Start of Page text

Andrew Dickens: Green's tax policy is barely worth the paper it's written on

Author
Andrew Dickens,
Publish Date
Mon, 12 Jun 2023, 12:57pm

It must be election year because the signature polices are coming out to play.

The latest is the Greens wishlist policy of more taxes on more stuff and income owned by well off people.

Which, in my opinion, is barely worth the paper it's written on.

Three reasons: first of all, as James Shaw told Mike this morning it's not a bottom line policy for coalition formation. And Labour is not politically stupid, well. They might be, but they’re not that stupid, and they know this will not aid them forming a government.

I mean, this thing isn’t happening. This is virtue signalling; this is them saying “this is what we would do if we could, but we can’t, so we probably won’t.”

Secondly the policy is a radical and revolutionary change to the very foundations of New Zealand’s economy and people's economic planning. And New Zealand is no longer a place where revolutions happen. We're cautious and afraid of change and like turkeys we don't vote for Christmas. So why should any ambitious generation vote against a system that has benefited many generations before them.

Who’s going to take the hit? Newbies? No one.

And thirdly, the tax changes as proposed are not confined to the very rich. The impact will be felt for those earning $125,000+. And in case the Greens have not hung around normal people lately, $125,000 is not the rich. $125,000, well, it’s pretty good, but you are not the rich with that. You are part of the squeezed middle, already balancing our high cost of living with trying to build a future for your family.

They may approve of more taxes in principle there's no way they'd vote for them.

But like clockwork the rich have come out caterwauling about the policy like whimpering snowflakes. The politics of envy, the rich will pay for everything, government is the enemy of ambition, poor us.

Which I find distasteful and reeking of their privilege they don't seem to recognise they have.

It comes from a generation with free tertiary education who have never been burdened by educational debt, people who grew up with free healthcare. Unlike most countries in the world they've never had a capital gains tax, they've never paid death taxes, or stamp duty. Or significant numbers of tolls or levies.

End of Page text
Start of Source data

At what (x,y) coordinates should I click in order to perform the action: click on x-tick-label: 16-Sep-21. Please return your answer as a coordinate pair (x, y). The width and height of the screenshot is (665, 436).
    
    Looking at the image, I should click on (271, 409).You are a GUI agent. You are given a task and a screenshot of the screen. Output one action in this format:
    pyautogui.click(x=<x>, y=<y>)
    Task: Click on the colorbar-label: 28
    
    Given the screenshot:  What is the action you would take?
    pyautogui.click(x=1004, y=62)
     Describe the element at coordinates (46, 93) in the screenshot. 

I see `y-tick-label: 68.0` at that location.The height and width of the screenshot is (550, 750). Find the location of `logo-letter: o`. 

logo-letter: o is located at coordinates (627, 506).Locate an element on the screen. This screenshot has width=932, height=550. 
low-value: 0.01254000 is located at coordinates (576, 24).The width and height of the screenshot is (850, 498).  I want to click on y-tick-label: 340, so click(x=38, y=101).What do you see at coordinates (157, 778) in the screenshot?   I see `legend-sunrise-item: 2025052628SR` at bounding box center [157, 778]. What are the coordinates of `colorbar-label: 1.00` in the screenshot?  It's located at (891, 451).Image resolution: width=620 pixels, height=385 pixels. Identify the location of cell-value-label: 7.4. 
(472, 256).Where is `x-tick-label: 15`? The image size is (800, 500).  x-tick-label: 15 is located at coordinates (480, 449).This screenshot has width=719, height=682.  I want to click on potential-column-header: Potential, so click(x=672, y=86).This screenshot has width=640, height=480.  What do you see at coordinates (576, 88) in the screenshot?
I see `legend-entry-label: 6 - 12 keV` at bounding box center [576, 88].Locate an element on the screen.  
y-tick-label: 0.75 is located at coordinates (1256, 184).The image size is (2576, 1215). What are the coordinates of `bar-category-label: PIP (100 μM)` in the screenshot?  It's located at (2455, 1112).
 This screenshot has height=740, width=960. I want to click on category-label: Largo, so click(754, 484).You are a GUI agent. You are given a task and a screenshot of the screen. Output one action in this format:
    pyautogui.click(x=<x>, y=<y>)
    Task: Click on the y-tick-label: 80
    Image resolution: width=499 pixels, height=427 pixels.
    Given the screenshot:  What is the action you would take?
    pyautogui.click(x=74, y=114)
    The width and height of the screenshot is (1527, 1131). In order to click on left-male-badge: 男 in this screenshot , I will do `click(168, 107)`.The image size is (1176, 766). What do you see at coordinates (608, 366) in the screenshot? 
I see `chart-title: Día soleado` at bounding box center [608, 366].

End of Source data

▸ Exercise details
Can you transcribe the whole opinion column on the Greens' tax policy from above, word for word?

▸ Written response
Andrew Dickens: Green's tax policy is barely worth the paper it's written on

Author
Andrew Dickens,
Publish Date
Mon, 12 Jun 2023, 12:57pm

It must be election year because the signature polices are coming out to play.

The latest is the Greens wishlist policy of more taxes on more stuff and income owned by well off people.

Which, in my opinion, is barely worth the paper it's written on.

Three reasons: first of all, as James Shaw told Mike this morning it's not a bottom line policy for coalition formation. And Labour is not politically stupid, well. They might be, but they’re not that stupid, and they know this will not aid them forming a government.

I mean, this thing isn’t happening. This is virtue signalling; this is them saying “this is what we would do if we could, but we can’t, so we probably won’t.”

Secondly the policy is a radical and revolutionary change to the very foundations of New Zealand’s economy and people's economic planning. And New Zealand is no longer a place where revolutions happen. We're cautious and afraid of change and like turkeys we don't vote for Christmas. So why should any ambitious generation vote against a system that has benefited many generations before them.

Who’s going to take the hit? Newbies? No one.

And thirdly, the tax changes as proposed are not confined to the very rich. The impact will be felt for those earning $125,000+. And in case the Greens have not hung around normal people lately, $125,000 is not the rich. $125,000, well, it’s pretty good, but you are not the rich with that. You are part of the squeezed middle, already balancing our high cost of living with trying to build a future for your family.

They may approve of more taxes in principle there's no way they'd vote for them.

But like clockwork the rich have come out caterwauling about the policy like whimpering snowflakes. The politics of envy, the rich will pay for everything, government is the enemy of ambition, poor us.

Which I find distasteful and reeking of their privilege they don't seem to recognise they have.

It comes from a generation with free tertiary education who have never been burdened by educational debt, people who grew up with free healthcare. Unlike most countries in the world they've never had a capital gains tax, they've never paid death taxes, or stamp duty. Or significant numbers of tolls or levies.